What this task involves –
Each entry needs to appear again, retyped exactly as it is below.

Given records –
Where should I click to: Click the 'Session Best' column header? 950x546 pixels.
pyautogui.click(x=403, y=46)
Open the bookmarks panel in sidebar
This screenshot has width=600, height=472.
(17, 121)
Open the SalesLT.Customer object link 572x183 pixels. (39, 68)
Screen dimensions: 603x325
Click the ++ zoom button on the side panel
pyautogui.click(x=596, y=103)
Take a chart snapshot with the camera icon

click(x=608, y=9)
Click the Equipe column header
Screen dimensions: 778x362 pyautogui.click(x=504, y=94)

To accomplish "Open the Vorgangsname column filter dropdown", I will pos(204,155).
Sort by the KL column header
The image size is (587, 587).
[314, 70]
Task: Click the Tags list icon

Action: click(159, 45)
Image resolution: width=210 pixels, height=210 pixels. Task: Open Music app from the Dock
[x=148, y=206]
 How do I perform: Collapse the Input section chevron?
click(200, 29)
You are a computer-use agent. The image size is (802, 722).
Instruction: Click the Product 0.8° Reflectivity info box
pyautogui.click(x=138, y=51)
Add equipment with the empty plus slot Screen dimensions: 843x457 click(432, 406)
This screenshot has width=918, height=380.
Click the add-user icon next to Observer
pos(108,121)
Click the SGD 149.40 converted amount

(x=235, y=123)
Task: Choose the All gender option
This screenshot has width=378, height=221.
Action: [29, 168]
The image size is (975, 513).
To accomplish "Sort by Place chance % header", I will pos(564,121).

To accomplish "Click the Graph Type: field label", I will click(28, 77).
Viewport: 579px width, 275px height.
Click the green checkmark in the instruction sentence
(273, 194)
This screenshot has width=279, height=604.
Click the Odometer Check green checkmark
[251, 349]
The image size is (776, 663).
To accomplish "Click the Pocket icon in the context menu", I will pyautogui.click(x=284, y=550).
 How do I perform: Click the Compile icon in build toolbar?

Solution below –
Where should I click to: Click the 'Session Best' column header? 950x546 pixels.
pyautogui.click(x=403, y=46)
Open the bookmarks panel in sidebar
This screenshot has width=600, height=472.
(17, 121)
Open the SalesLT.Customer object link 572x183 pixels. (39, 68)
Screen dimensions: 603x325
Click the ++ zoom button on the side panel
pyautogui.click(x=596, y=103)
Take a chart snapshot with the camera icon

click(x=608, y=9)
Click the Equipe column header
Screen dimensions: 778x362 pyautogui.click(x=504, y=94)

To accomplish "Open the Vorgangsname column filter dropdown", I will pos(204,155).
Sort by the KL column header
The image size is (587, 587).
[314, 70]
Task: Click the Tags list icon

Action: click(159, 45)
Image resolution: width=210 pixels, height=210 pixels. Task: Open Music app from the Dock
[x=148, y=206]
 How do I perform: Collapse the Input section chevron?
click(200, 29)
You are a computer-use agent. The image size is (802, 722).
Instruction: Click the Product 0.8° Reflectivity info box
pyautogui.click(x=138, y=51)
Add equipment with the empty plus slot Screen dimensions: 843x457 click(432, 406)
This screenshot has width=918, height=380.
Click the add-user icon next to Observer
pos(108,121)
Click the SGD 149.40 converted amount

(x=235, y=123)
Task: Choose the All gender option
This screenshot has width=378, height=221.
Action: [29, 168]
The image size is (975, 513).
To accomplish "Sort by Place chance % header", I will pos(564,121).

To accomplish "Click the Graph Type: field label", I will click(28, 77).
Viewport: 579px width, 275px height.
Click the green checkmark in the instruction sentence
(273, 194)
This screenshot has width=279, height=604.
Click the Odometer Check green checkmark
[251, 349]
The image size is (776, 663).
To accomplish "Click the Pocket icon in the context menu", I will pyautogui.click(x=284, y=550).
 How do I perform: Click the Compile icon in build toolbar?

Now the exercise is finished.